» TEXT EXCERPT:
((
What does all of this matter anyway, right? I had two separate encounters today, one in the real world and one here in cyberspace, where, someone who doesn’t “know” me thanked me for my service. The first time today, I was getting out of my vehicle at Walmart and a woman and her 11 y/o son were walking by. She stopped and waited for me at the rear of my H1, she extended her hand to shake mine while she began thanking me for my service to our country. If that was not enough for me to have to hold back tears, I see below me, her young son giving me a full on military style salute. This entire encounter moved me, when she and her son moved on I had to take a minute to collect myself, and that included the wiping of some tears. She said something that haunts me a bit though. She asked if I have DV plates why I was parked so deep in the parking lot and not in the clearly open spaces at the front. Why? Why indeed. Then she mentioned that she sees people parking in handicap who clearly don’t need to be, she says this as she is looking at my scarred and abused right knee and leg. I never had the chance to tell her that I walk these distances because it is added exercise I get to help with my diabetes, which is why I walk.
))
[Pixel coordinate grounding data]
((
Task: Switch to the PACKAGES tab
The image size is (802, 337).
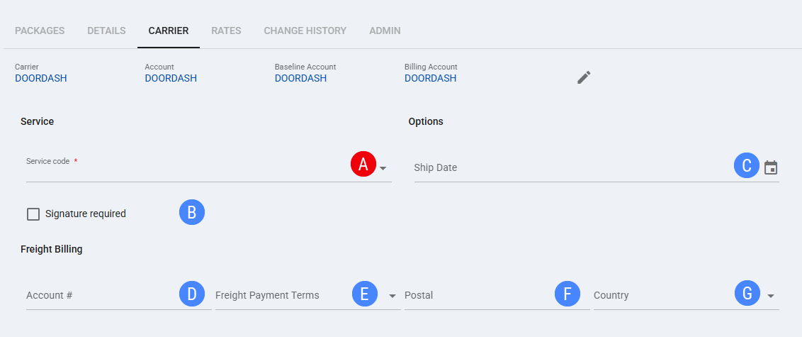Action: click(40, 31)
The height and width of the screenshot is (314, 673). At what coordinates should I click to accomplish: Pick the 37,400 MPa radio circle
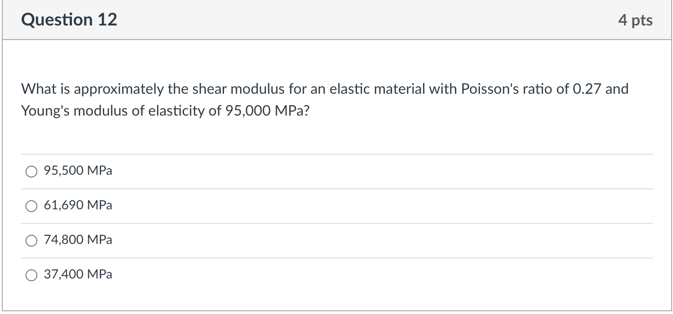pos(31,275)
))
» EXERCISE OBJECTIVE: Write out the entire Walmart parking lot passage word for word, with nothing changed.

» EXERCISE OUTPUT:
What does all of this matter anyway, right? I had two separate encounters today, one in the real world and one here in cyberspace, where, someone who doesn’t “know” me thanked me for my service. The first time today, I was getting out of my vehicle at Walmart and a woman and her 11 y/o son were walking by. She stopped and waited for me at the rear of my H1, she extended her hand to shake mine while she began thanking me for my service to our country. If that was not enough for me to have to hold back tears, I see below me, her young son giving me a full on military style salute. This entire encounter moved me, when she and her son moved on I had to take a minute to collect myself, and that included the wiping of some tears. She said something that haunts me a bit though. She asked if I have DV plates why I was parked so deep in the parking lot and not in the clearly open spaces at the front. Why? Why indeed. Then she mentioned that she sees people parking in handicap who clearly don’t need to be, she says this as she is looking at my scarred and abused right knee and leg. I never had the chance to tell her that I walk these distances because it is added exercise I get to help with my diabetes, which is why I walk.